What This Means for Senior Women Leaders

The practical implications of allostatic load research are specific and actionable, but they require a different framing than the conventional resilience conversation.

The first implication is that recovery is not a luxury — it is a biological requirement. The research on sleep, in particular, is unambiguous.

Matthew Walker's work at the University of California, Berkeley, has shown that sleep is the primary mechanism through which the brain clears the metabolic waste products of cognitive activity, including the cortisol metabolites that accumulate under chronic stress. Reducing sleep to create more productive time is not a trade-off.

It is a direct attack on the cognitive systems that make the productive time valuable.

The second implication is that the sources of allostatic load need to be mapped, not just managed. This means identifying which specific aspects of the occupational environment are generating chronic activation — and being honest about which of those can be changed and which cannot.

The ones that cannot be changed require a different calculation: the cost of remaining in that environment versus the cost of leaving it.

The third implication is that the conventional markers of resilience — the absence of sick days, the ability to sustain high output under pressure, the appearance of coping — are not reliable indicators of biological health. Rachel's eleven years without a sick day was not a sign of resilience.
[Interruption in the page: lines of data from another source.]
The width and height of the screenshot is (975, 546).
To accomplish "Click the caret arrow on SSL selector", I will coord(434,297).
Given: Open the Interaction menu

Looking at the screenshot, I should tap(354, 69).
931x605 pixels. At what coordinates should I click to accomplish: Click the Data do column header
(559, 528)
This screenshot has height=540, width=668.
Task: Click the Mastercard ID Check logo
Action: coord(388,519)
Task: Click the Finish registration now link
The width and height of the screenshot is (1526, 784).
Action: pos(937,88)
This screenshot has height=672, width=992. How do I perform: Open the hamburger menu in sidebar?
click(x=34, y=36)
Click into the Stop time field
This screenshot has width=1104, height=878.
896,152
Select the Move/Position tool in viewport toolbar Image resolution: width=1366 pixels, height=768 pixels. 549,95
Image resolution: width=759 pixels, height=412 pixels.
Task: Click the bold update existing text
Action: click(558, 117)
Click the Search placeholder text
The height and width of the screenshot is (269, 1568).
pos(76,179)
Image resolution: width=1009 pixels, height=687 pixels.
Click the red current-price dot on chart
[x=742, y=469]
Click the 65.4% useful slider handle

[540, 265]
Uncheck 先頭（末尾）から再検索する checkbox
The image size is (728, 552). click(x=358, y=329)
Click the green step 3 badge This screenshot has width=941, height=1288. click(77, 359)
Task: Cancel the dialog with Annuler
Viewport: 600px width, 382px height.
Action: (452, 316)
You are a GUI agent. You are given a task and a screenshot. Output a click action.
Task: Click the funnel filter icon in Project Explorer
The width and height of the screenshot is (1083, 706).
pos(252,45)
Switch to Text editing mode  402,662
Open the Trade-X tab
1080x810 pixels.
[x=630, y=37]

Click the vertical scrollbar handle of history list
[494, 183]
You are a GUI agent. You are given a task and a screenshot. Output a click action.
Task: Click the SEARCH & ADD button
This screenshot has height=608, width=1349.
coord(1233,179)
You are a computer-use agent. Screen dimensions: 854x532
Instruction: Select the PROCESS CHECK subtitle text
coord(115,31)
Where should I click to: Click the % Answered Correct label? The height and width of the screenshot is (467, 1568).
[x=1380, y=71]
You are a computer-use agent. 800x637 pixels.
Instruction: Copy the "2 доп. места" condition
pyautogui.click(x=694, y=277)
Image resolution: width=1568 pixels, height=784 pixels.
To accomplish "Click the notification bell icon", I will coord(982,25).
It was a sign that the system had been running without adequate maintenance for a very long time.

The fourth implication is that self-assessment is unreliable under high allostatic load. The same cognitive systems that are degraded by chronic stress — working memory, attentional control, cognitive flexibility — are the systems required to accurately assess one's own cognitive state. This is why the executives who most need to reduce their load are often the least able to recognise it.

The Measurement Gap

One of the most significant problems in this field is the absence of objective measurement. Allostatic load is a biological phenomenon, but most organisations assess it — when they assess it at all — through self-report questionnaires that are subject to exactly the cognitive biases described above.

The Female Leadership Performance Assessment maps eight dimensions of cognitive and neurological functioning that are sensitive to allostatic load: threat reactivity, working memory capacity, attentional control, cognitive flexibility, emotional regulation, recovery capacity, social processing, and executive function. It does not ask how you feel.

It measures how you are actually performing on tasks that require the cognitive systems most vulnerable to chronic stress.

This matters because the gap between subjective experience and objective performance is often largest in the people who most need to know about it. Rachel had no idea how compromised her working memory had become because her reference point for normal had shifted gradually over eleven years. She had adapted to a degraded baseline and called it fine.

She was not fine. She was carrying eleven years of unresolved allostatic load, and the cognitive consequences were finally becoming impossible to ignore.